• [Assigned task]
Using the records below, quote only the span that opens with the line containing "Instruction: Click the moon icon at 00:00" and closes with the line containing "Task: Click the Archive box icon", exactly and inclusively.
-=-=-
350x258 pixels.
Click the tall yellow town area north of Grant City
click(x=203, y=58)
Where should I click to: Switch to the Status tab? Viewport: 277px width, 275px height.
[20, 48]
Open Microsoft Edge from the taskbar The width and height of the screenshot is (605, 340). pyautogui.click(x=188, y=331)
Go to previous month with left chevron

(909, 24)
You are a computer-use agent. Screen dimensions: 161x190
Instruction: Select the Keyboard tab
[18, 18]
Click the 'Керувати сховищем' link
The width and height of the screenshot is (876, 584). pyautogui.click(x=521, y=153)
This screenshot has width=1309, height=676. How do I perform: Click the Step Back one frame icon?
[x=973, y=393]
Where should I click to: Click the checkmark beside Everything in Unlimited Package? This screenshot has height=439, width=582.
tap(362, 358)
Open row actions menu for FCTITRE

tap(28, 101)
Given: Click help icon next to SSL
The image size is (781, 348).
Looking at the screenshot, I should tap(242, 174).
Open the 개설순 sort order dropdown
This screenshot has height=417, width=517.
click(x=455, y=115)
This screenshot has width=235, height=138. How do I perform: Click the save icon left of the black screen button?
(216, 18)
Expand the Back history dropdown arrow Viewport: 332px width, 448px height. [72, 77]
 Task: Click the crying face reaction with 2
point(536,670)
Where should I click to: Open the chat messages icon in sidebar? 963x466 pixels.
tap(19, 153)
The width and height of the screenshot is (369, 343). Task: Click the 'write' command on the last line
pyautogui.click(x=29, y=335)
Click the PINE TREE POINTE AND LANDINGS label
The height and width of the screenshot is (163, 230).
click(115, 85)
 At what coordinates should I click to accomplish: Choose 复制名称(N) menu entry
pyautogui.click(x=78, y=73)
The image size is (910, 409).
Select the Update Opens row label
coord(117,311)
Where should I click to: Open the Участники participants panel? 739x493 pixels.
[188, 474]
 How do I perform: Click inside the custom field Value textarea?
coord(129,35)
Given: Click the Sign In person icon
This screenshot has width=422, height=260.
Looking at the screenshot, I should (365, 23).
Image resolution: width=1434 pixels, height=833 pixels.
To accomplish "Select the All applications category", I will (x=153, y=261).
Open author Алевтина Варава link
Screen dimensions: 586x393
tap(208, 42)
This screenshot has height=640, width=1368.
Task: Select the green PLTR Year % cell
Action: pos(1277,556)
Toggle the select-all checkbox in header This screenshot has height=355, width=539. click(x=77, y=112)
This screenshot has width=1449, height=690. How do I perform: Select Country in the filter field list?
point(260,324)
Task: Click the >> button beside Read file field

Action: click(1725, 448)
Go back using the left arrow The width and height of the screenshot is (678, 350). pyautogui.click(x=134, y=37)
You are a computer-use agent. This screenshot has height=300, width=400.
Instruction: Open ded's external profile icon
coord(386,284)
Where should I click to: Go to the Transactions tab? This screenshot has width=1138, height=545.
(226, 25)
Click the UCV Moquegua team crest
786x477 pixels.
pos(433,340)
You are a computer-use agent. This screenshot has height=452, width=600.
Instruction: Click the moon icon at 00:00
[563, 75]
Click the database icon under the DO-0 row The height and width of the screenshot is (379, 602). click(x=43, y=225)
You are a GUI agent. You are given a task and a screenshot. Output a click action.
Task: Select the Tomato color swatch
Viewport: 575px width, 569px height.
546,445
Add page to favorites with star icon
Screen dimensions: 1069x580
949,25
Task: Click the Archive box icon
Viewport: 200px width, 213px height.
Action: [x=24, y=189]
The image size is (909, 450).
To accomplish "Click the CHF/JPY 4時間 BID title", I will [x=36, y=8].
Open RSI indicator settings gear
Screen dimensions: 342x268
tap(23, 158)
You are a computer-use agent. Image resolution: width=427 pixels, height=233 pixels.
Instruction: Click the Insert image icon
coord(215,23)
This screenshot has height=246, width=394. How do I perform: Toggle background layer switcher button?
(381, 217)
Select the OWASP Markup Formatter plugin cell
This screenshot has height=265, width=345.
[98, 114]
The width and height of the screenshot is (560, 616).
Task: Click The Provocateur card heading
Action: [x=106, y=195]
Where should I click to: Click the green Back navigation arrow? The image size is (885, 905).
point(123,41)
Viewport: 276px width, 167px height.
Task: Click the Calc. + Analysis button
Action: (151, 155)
-=-=-
• [Task output]
Instruction: Click the moon icon at 00:00
[563, 75]
Click the database icon under the DO-0 row The height and width of the screenshot is (379, 602). click(x=43, y=225)
You are a GUI agent. You are given a task and a screenshot. Output a click action.
Task: Select the Tomato color swatch
Viewport: 575px width, 569px height.
546,445
Add page to favorites with star icon
Screen dimensions: 1069x580
949,25
Task: Click the Archive box icon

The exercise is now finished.